Als die Sowjetischen Atomraketen auf Kuba eine ernste Bedrohung der Sicherheit Amerikas darstellten, bat Präsident Kennedy um die Unterstützung der UN und der Organisation Amerikanischer Staaten, aber er machte klar, dass - unabhängig von dieser Unterstützung - die Raketen entweder von den Sowjets entfernt oder von uns selbst ausgeschaltet würden. Das amerikanische Volk hätte nichts anderes von seinem Präsident und seiner Regierung erwartet.

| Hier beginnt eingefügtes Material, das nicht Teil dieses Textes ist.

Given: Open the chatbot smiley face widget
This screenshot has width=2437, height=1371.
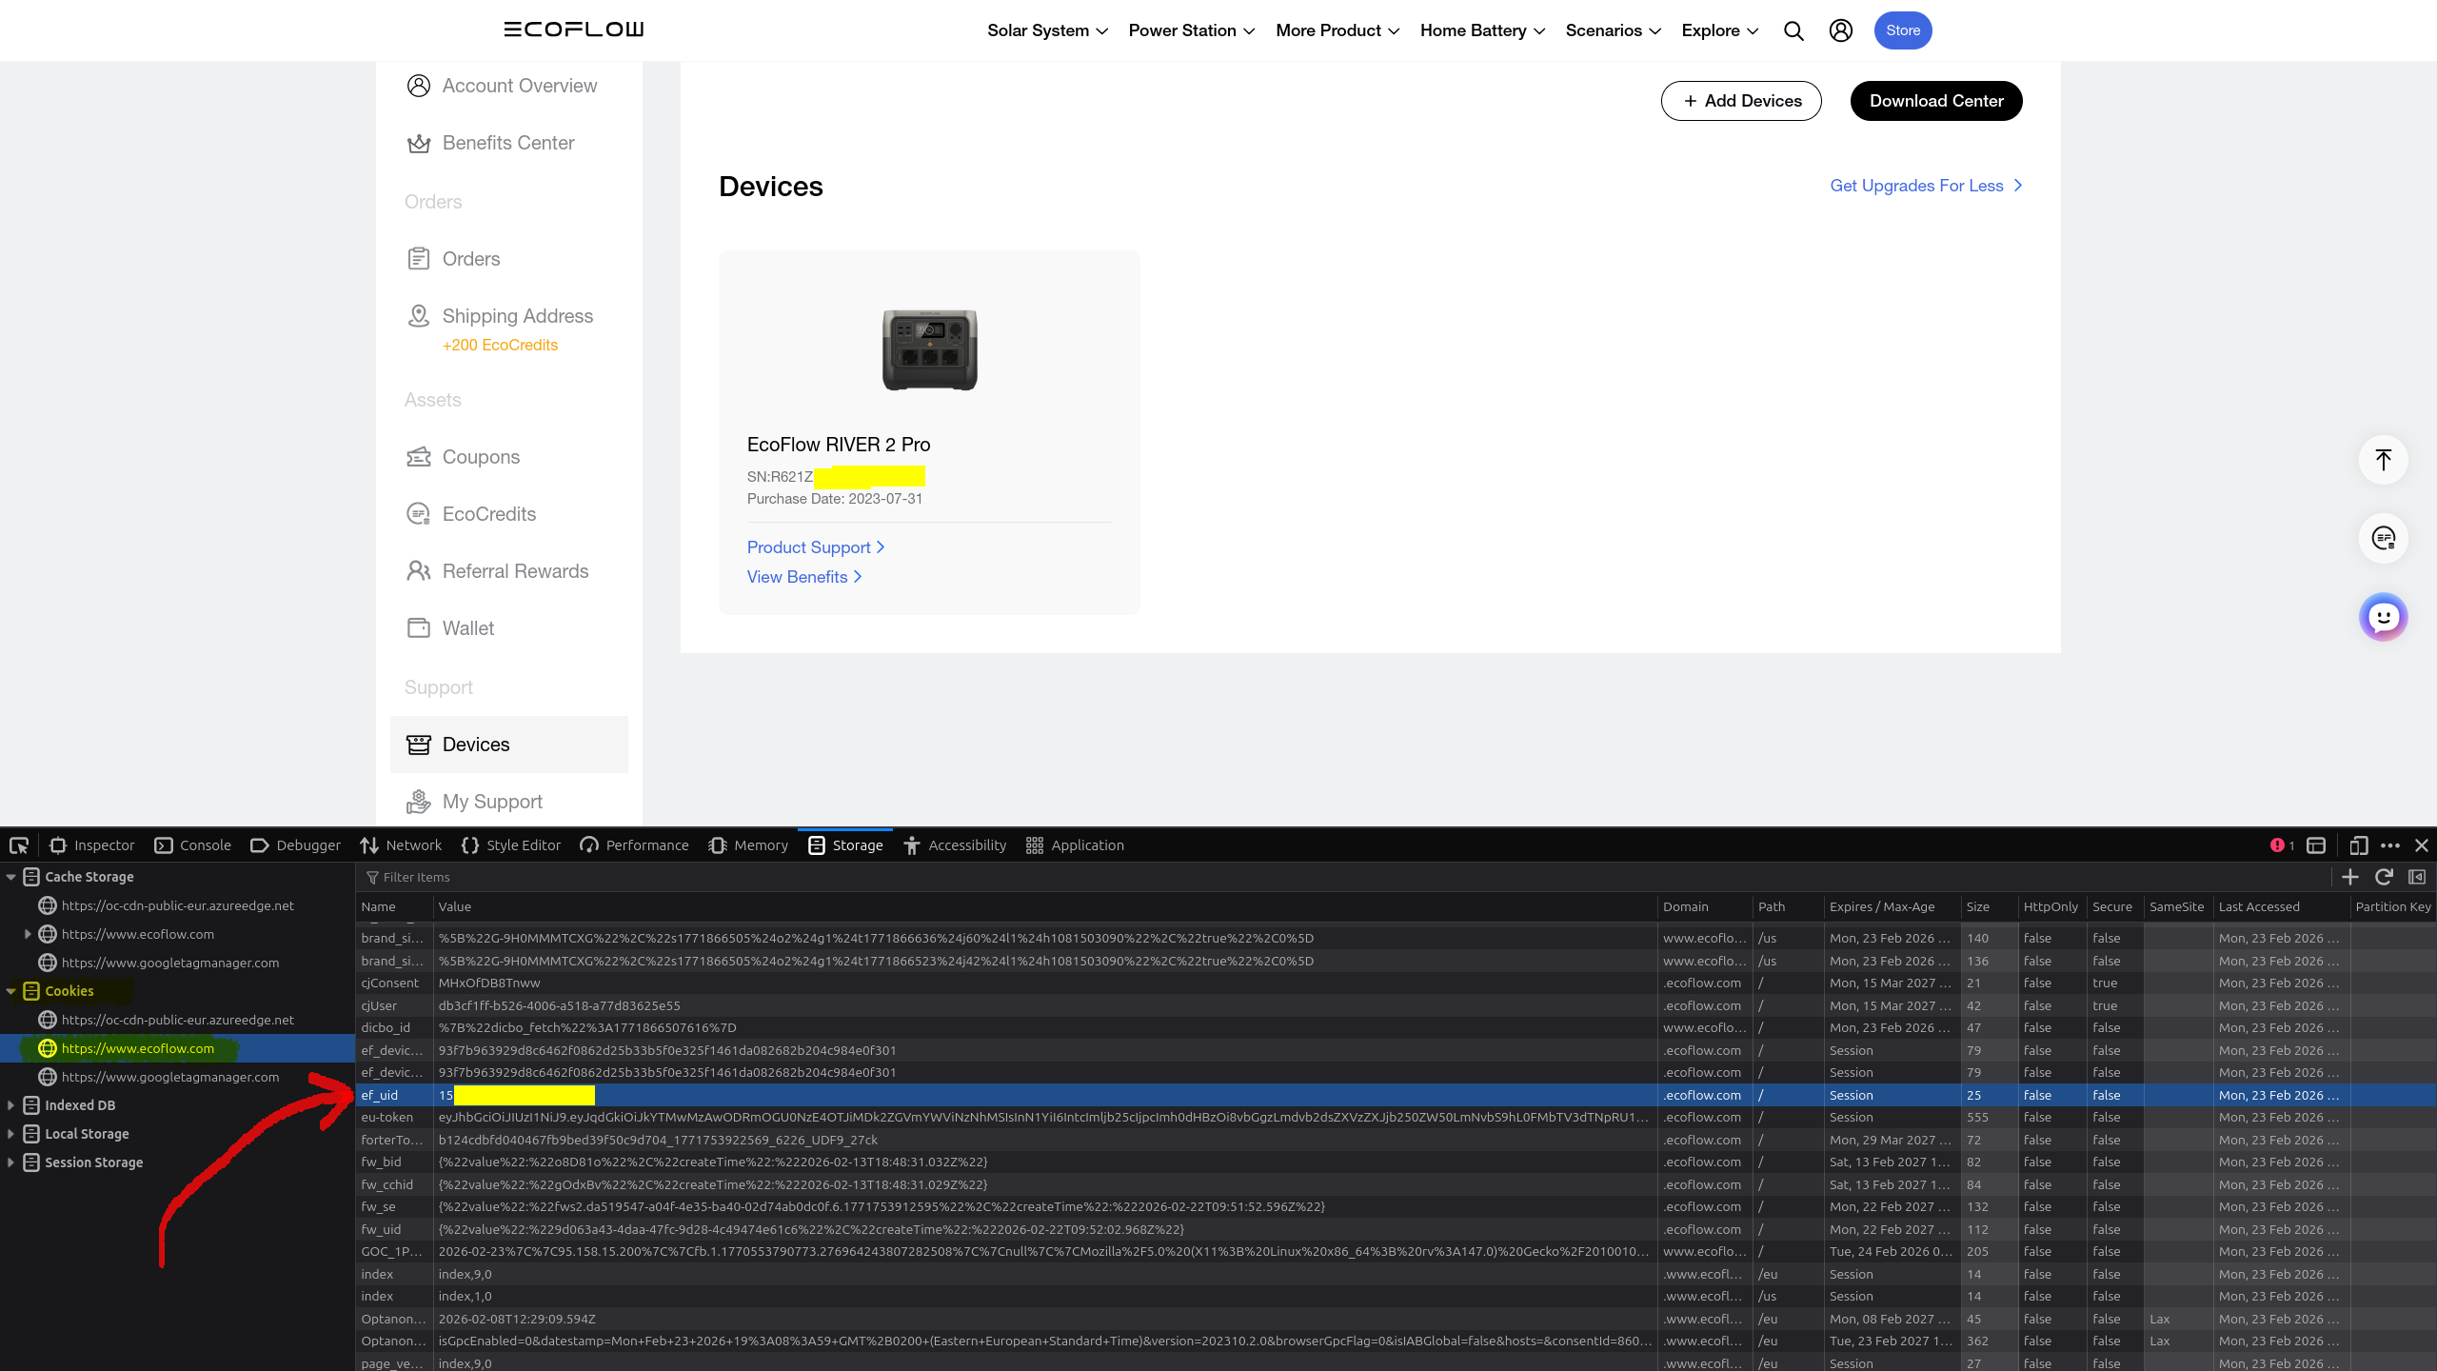Looking at the screenshot, I should click(x=2383, y=618).
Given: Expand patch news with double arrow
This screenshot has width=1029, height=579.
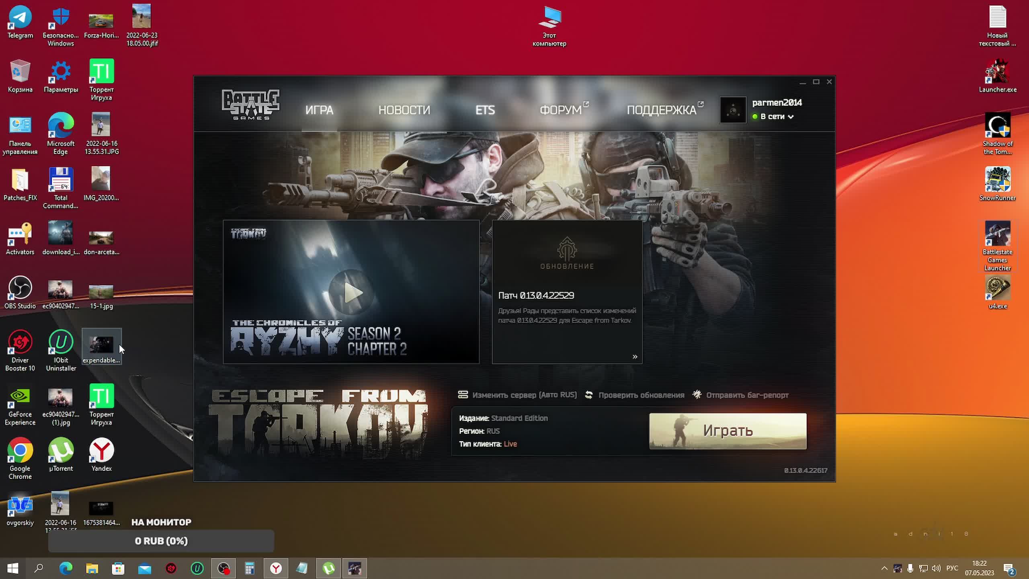Looking at the screenshot, I should click(x=635, y=357).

Fünftens muss ein gerechter Krieg klare Ziele haben, und der Gebrauch von militärischen Mitteln muss eine angemessene Aussicht auf Erfolg haben. In anderen Worten: „Totaler Krieg" ist nicht akzeptabel, und die Kriegsziele müssen erreichbar sein. Wir glauben, dass Ihr Ziel, den mörderischen Diktator des Irak zu entwaffnen und seine Massenvernichtungswaffen zu zerstören und dadurch die Menschen des Irak aus seinem grausamen und barbarischen Griff zu befreien, diese Bedingungen mehr als erfüllt.

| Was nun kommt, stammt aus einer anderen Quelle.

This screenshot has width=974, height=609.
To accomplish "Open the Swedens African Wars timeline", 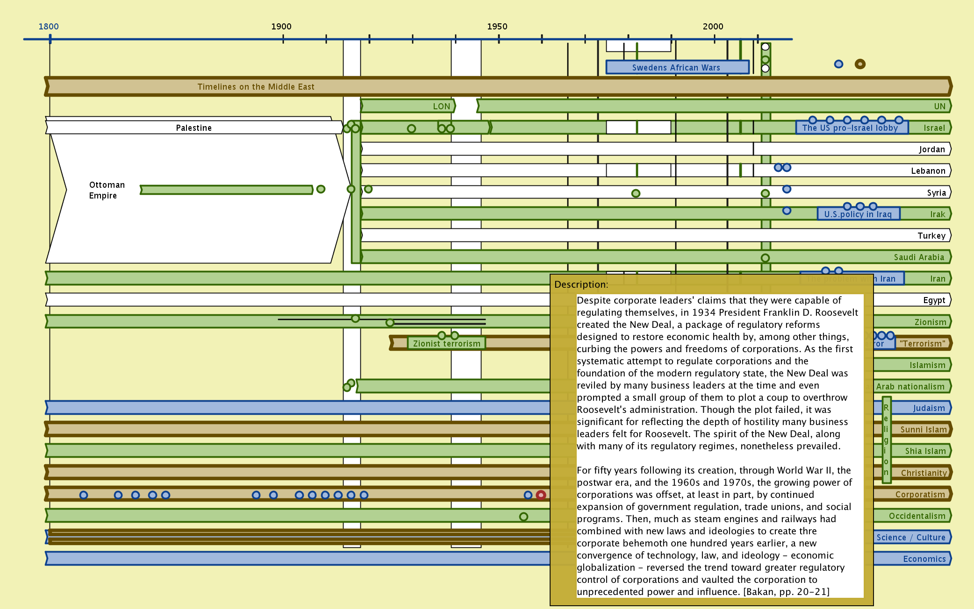I will [677, 67].
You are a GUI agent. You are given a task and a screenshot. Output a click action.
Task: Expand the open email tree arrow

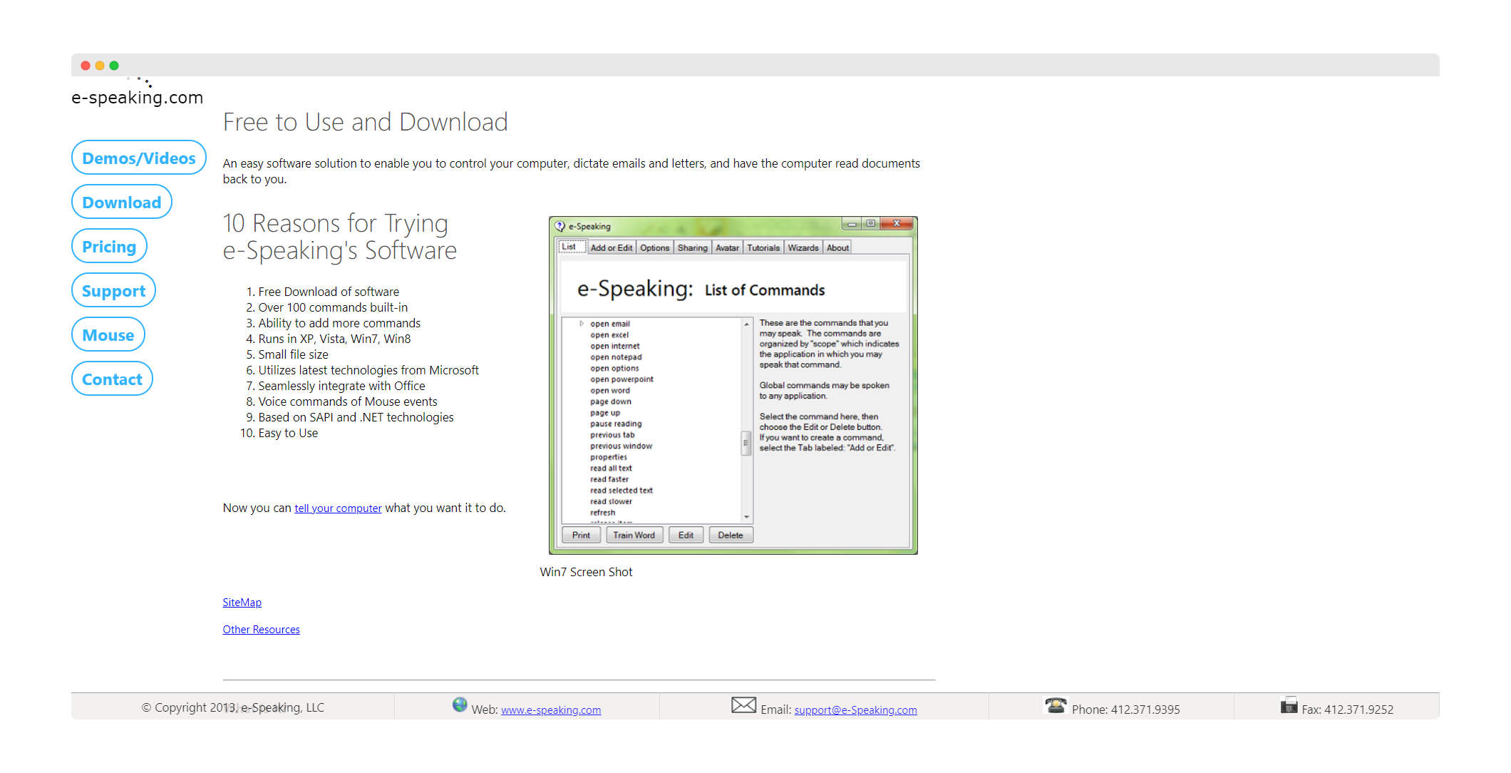pyautogui.click(x=582, y=324)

Sechstens verlangt die Theorie des gerechten Krieges die Unantastbarkeit von Nicht-Kombattanten. Wir sind sicher, dass unsere Regierung - im Gegensatz zu Hussein - Zivilisten nicht als Ziele wählen wird und alles Menschenmögliche tun wird, um Verluste unter der Zivilbevölkerung zu vermeiden.

Siebtens verlangt die Theorie des gerechten Krieges, dass die Frage der Angemessenheit geklärt wird. Werden die Kosten an Menschenleben auf beiden Seiten während des bewaffneten Konflikts in Hinblick auf die erklärten Zielen angemessen sein? Wird das, durch die Wahl kriegerischer Mittel, gewonnene Gut den Verlust von Leben und die Versehrten rechtfertigen? Wir glauben, dass nicht jetzt auf diese Bedrohung zu reagieren noch größere Verluste an Menschenleben und noch größeres Leid zur Folge haben werden, wenn wir uns in naher Zukunft einem noch schwerer bewaffneten und gefährlicheren Saddam Hussein stellen müssen. Wir glauben, dass jeder vergehende Tag die Gefahr menschlichen Leids vergrößert.

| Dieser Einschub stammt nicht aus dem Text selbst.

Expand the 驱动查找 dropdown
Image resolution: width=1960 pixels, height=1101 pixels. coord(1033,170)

Wie anders und wie viel sicherer wäre die Geschichte des 20. Jahrhunderts verlaufen, wenn die Alliierten sich Hitler 1936 bei der illegalen Besetzung des Rheinlandes - in klarem Bruch der von Deutschland unterschriebenen Verträgen - entgegengestellt hätten? Es ist immerhin möglich, dass viele Millionen Menschen im Zweiten Weltkrieg nicht gestorben wären, wenn die Alliierten eine Einhaltung der Verträge erzwungen hätten, anstatt einen mörderischen Diktator zu besänftigen.

Wir sind äußerst dankbar, dass wir einen Präsidenten haben, der die schmerzhaften Lehren des 20. Jahrhunderts gelernt hat und der entschlossen ist, Amerika und die Welt in eine andere und weitaus bessere Zukunft zu führen. Sie sagten den Politikern der Welt vor den UN: „Wir müssen uns zwischen einer Welt der Angst und einer Welt des Fortschritts entscheiden. Wir können nicht daneben stehen und nichts tun, während die Gefahren wachsen. Wir müssen für unsere Sicherheit und für die unabänderlichen Rechte und Hoffnungen der Menschheit eintreten. Aus unserer Tradition und aus unserer freien Wahl werden sich die Vereinigten Staaten von Amerika dieser Aufgabe stellen."

Herr Präsident, wir stehen dabei an Ihrer Seite. Dabei sind wir - auch wenn wir nicht für all unsere Mitglieder sprechen können - gewiss, dass wir die Überzeugungen und Anliegen der überwiegender Mehrheit derer ausdrücken, die das Privileg haben zu dienen.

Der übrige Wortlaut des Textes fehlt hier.